--- START ---

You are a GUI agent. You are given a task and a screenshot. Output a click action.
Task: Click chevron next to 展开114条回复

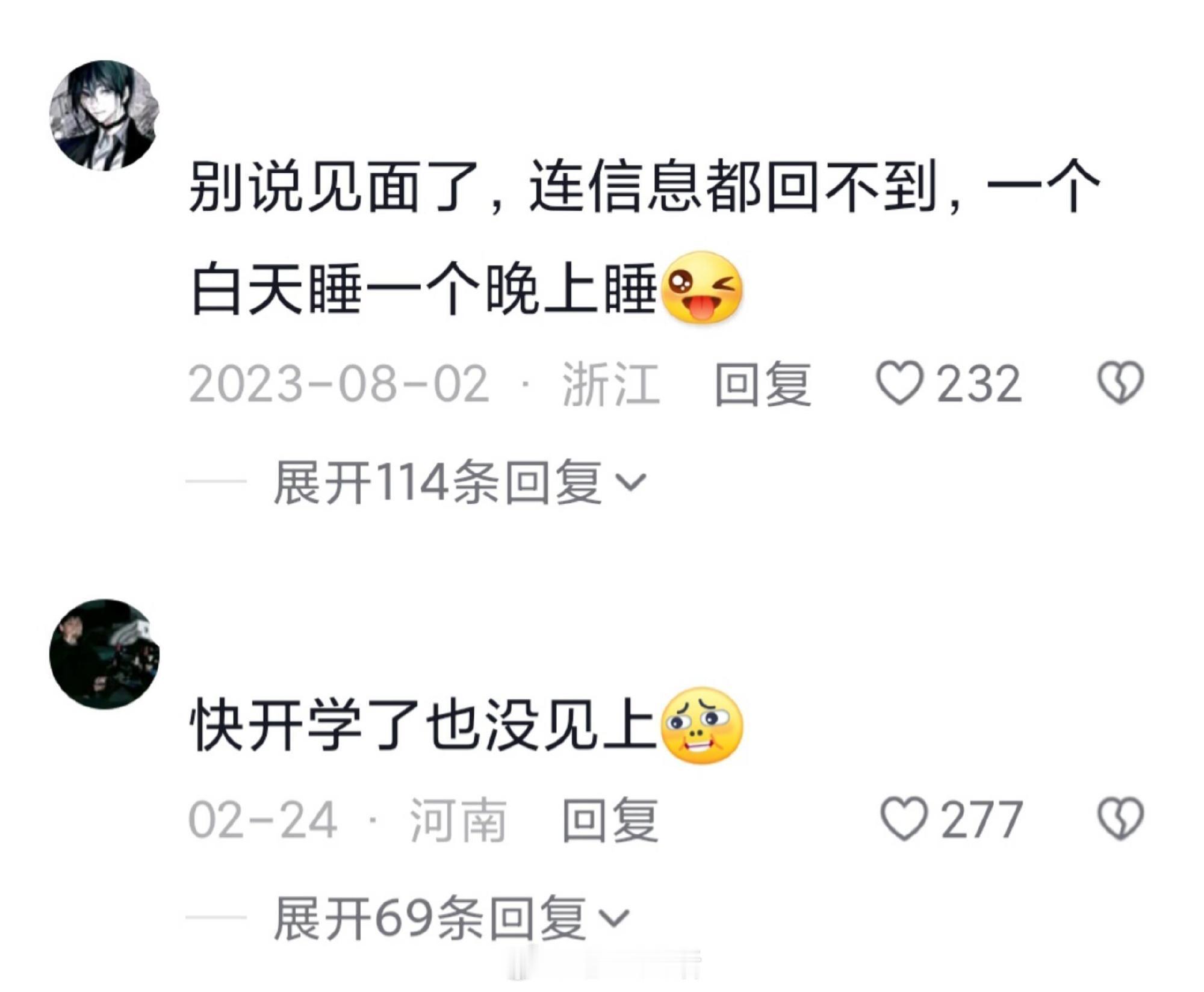[630, 483]
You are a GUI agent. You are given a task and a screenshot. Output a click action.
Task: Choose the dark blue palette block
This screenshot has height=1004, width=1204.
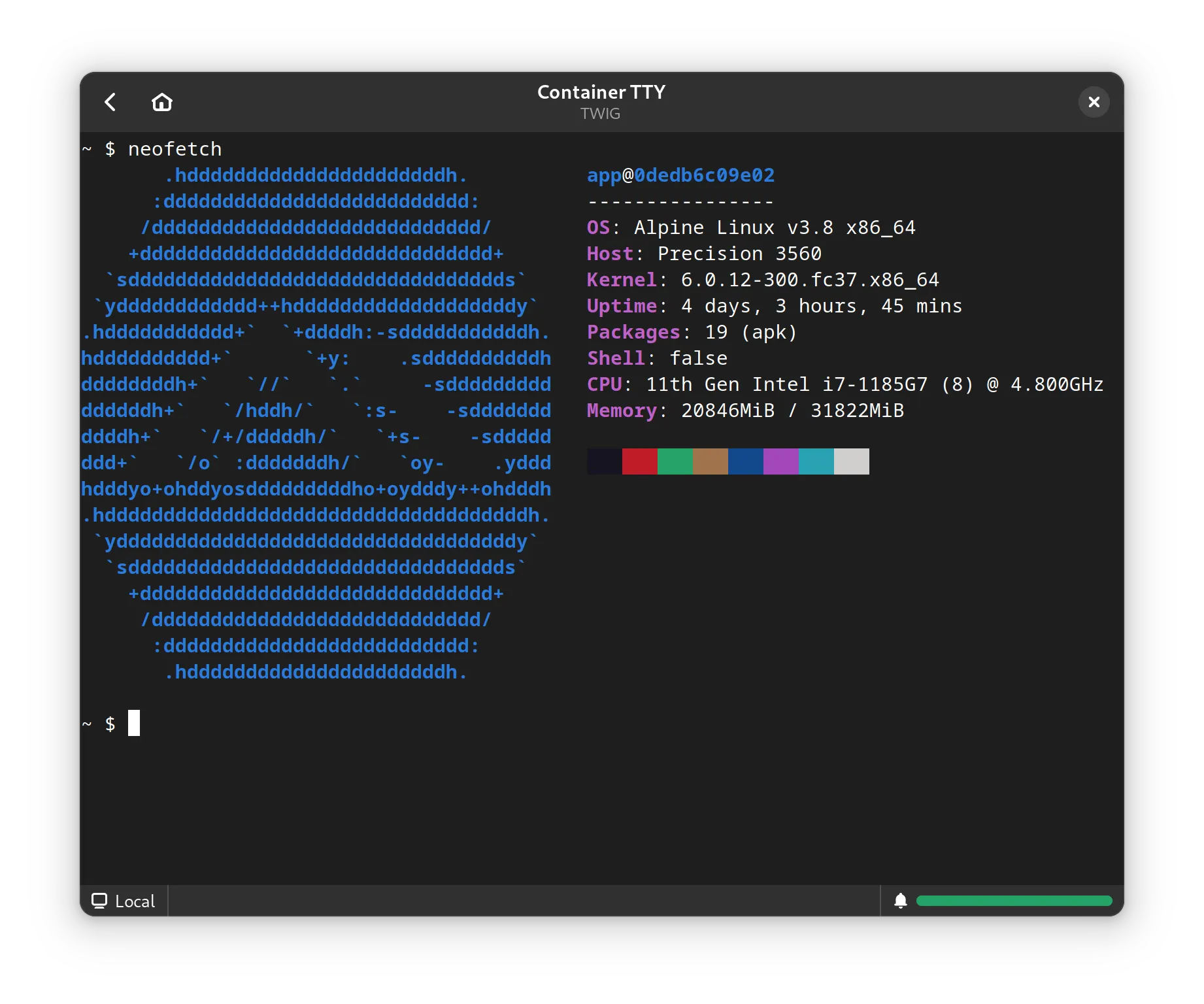pyautogui.click(x=745, y=461)
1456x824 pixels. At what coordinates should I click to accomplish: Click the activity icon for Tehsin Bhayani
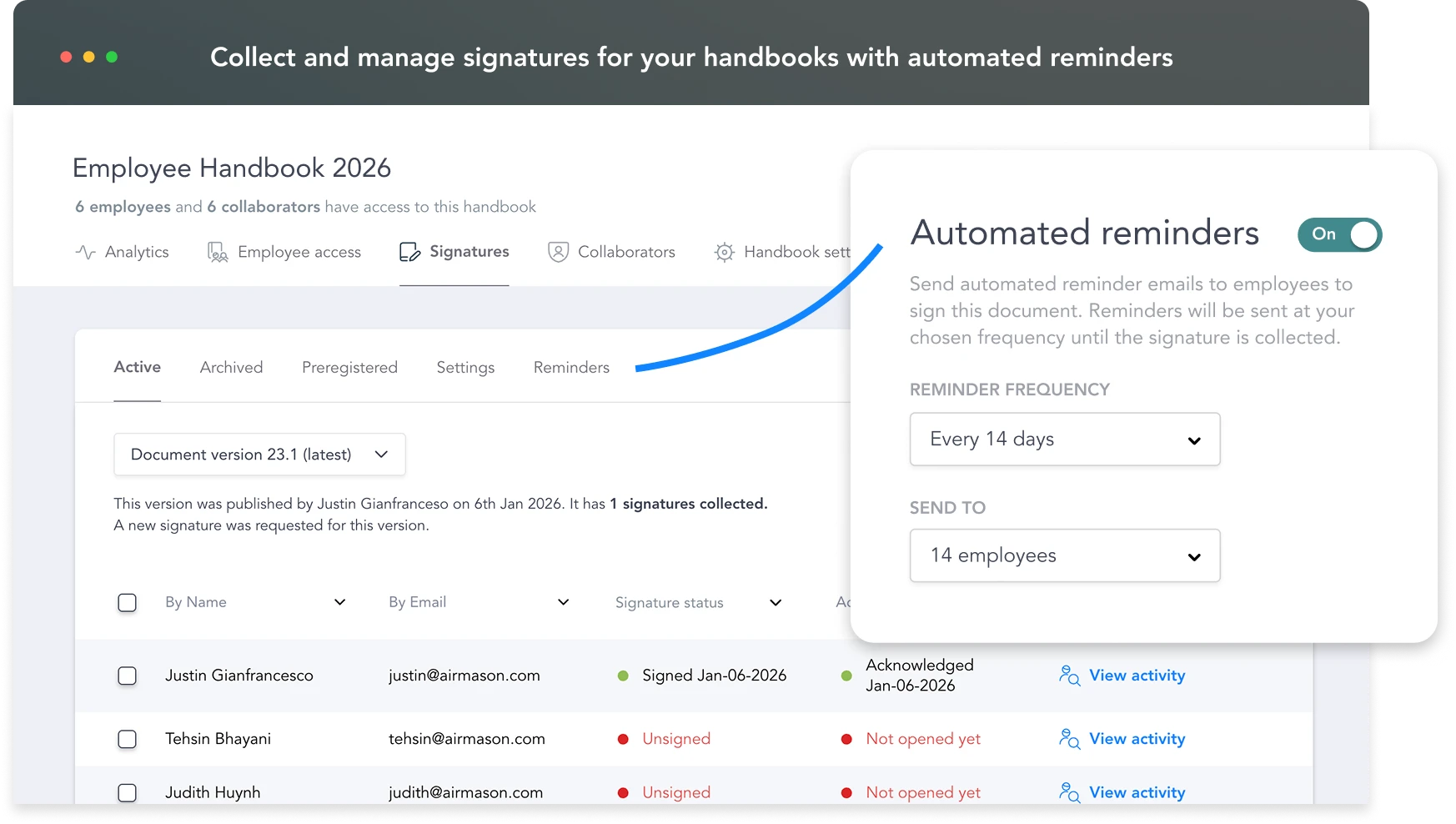[x=1069, y=738]
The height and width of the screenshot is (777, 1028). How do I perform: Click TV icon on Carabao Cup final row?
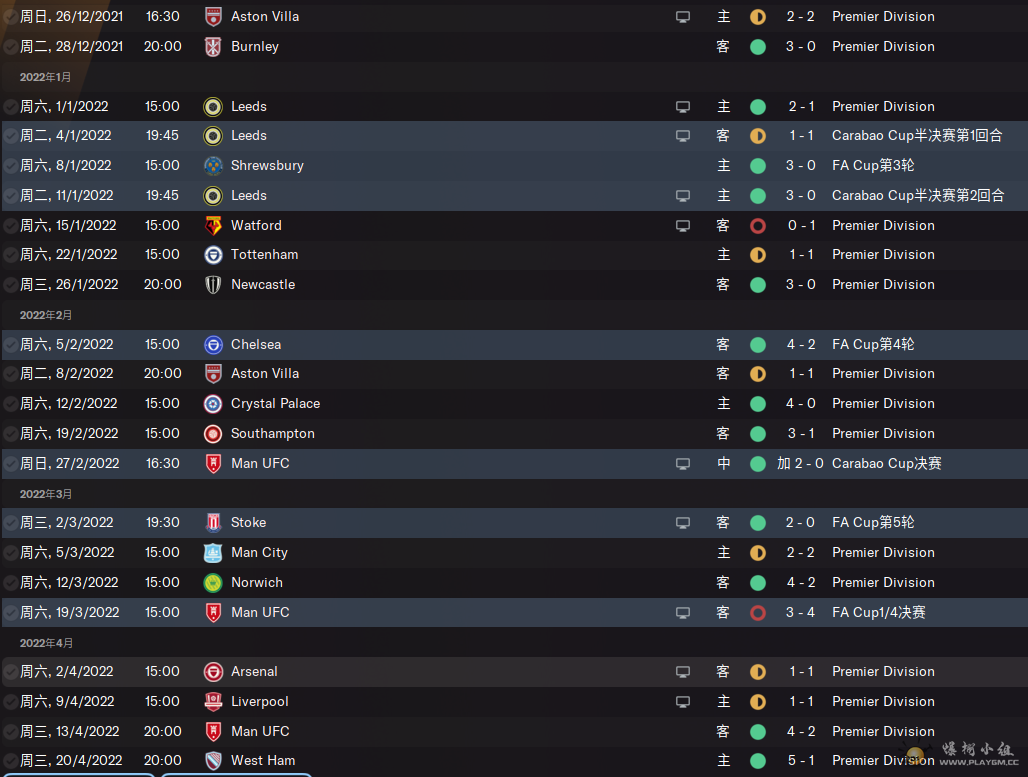[682, 464]
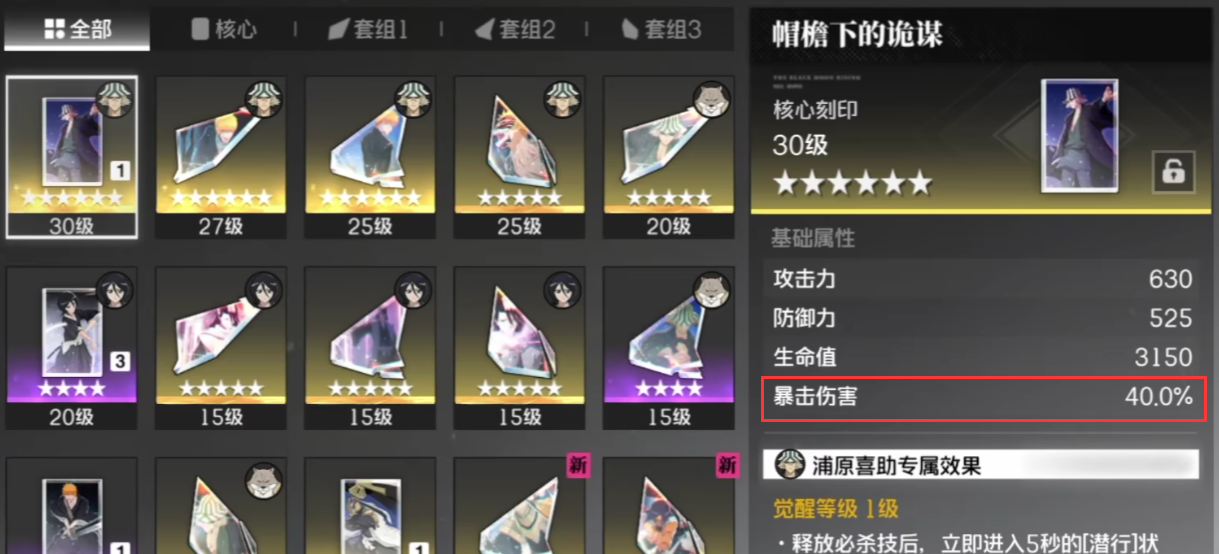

--- END ---

> _Task objective_: Give every record again word for word, pictures excluded.

> _Result of this exercise_:
You are a GUI agent. You are given a task and a screenshot. Output a click action.
Task: Click chevron next to 展开114条回复

[630, 483]
You are a GUI agent. You are given a task and a screenshot. Output a click action.
Task: Choose the dark blue palette block
This screenshot has height=1004, width=1204.
pyautogui.click(x=745, y=461)
1456x824 pixels. At what coordinates should I click to accomplish: Click the activity icon for Tehsin Bhayani
[x=1069, y=738]
The height and width of the screenshot is (777, 1028). How do I perform: Click TV icon on Carabao Cup final row?
[682, 464]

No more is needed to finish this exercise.